For many of my readers this is not a revelation, since they lived through it. That includes myself. I was in graduate school in 1983. For the rest of you, this world of having to, for instance, sit in front of a TV at a certain time to watch a show, AND to have to listen to commercials must seem downright prehistoric.
The famous Arthur C. Clarke quote that “Any sufficiently advanced technology is indistinguishable from magic” (one of his three laws), also applies here. Much of what we take for granted today would have been unrecognizable to someone in 1983 if you plunked them down in the 2020s.
Such is the speed and change that has taken place in the intervening forty-some years. There are still times I consider the things my MacBook can do to be downright magical. My daughter grew up sitting on my lap watching me use a computer. Her laptop is now an extension of her body. The world is at her – and all of our – fingertips


For many younger readers, it might be hard to imagine the world in 1983. The very fact that the Internet did not exist tells you all you really need to know about the differences between 1983 and today.
Alex and Daphne had to dig for the information they were uncovering: making calls on phones that were stationary and attached to a wire in the wall, reading through files, waiting for fax machines.
Today, I’d suspect that many of my readers (including myself) don’t have a “landline”; we all have cell phones. In 1983, the first commercially available cellphone had just hit the market and cost $12,000 in 2024 dollars! That device also did not have a screen. You can thank Steve Jobs for popularizing that, but not until the iPhone in 2007.
In the 1980s, there were technologies for the consumption of content (the ones I mentioned above) but the internet and the personal computer (including the one in your pocket we call a smartphone) have facilitated the prolific creation of content that we take for granted today.
Don’t get me wrong, all sorts of different things were going on in the world in the 1980s; they but the vast majority didn’t make it into the mainstream. Pop culture 40 years ago had to pass through the gate keepers of print media, television and radio. Now culture is diversified and segmented, accessible to anyone. Alex Ballintine’s pop culture bent in 1983 could be focused on what came into the zeitgeist through a much narrower band.
One more thing about the difference between then and now. I remember driving down the Long Island Expressway one day in 1981. I passed a Mercedes statin wagon with a finely coiffed mom driving and two teenagers in the back, each wearing Sony Walkman headphones.
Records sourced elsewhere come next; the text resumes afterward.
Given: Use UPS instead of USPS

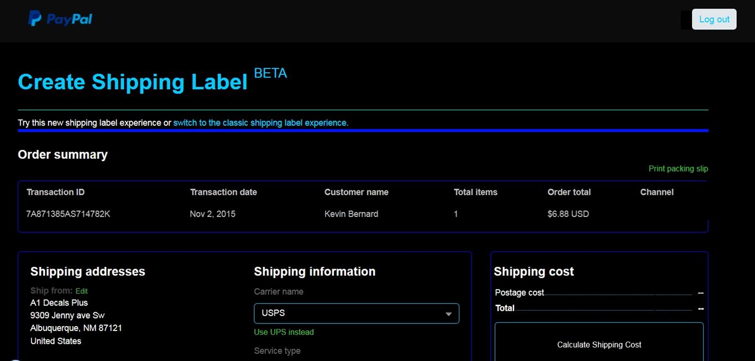Looking at the screenshot, I should click(284, 332).
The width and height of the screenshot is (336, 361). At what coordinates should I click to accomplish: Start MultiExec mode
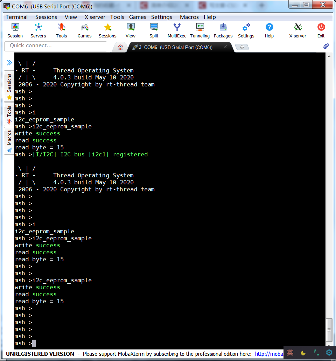[177, 30]
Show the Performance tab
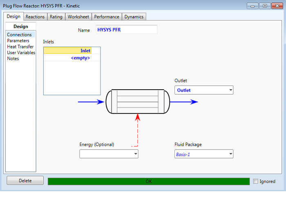The height and width of the screenshot is (199, 286). click(x=106, y=17)
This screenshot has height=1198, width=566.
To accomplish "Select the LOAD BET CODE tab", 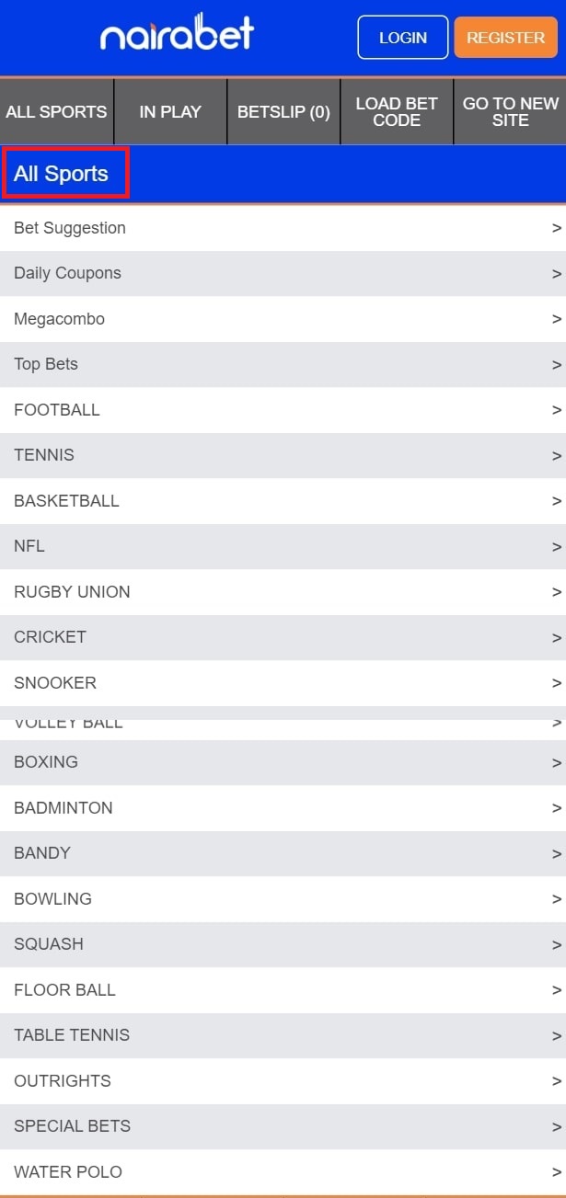I will [x=397, y=112].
They had to be Walkman headphones, since it was really the only portable music device then.
I remember being stunned by that sight, thinking “look at those two kids off in their own world.” It’s what makes Daphne’s headphones such a special thing in my books.

The ability to isolate yourself from the world while moving through that same world was just taking shape in the mid 1980s. It was considered almost offensive to be seen wearing headphones. Now we all use them to isolate ourselves and it’s another big thing that’s changed our culture.
The world in the 1980 was a very different place, and was still a world where is was easy to get away with murder. Unless Alex and Daphne were around.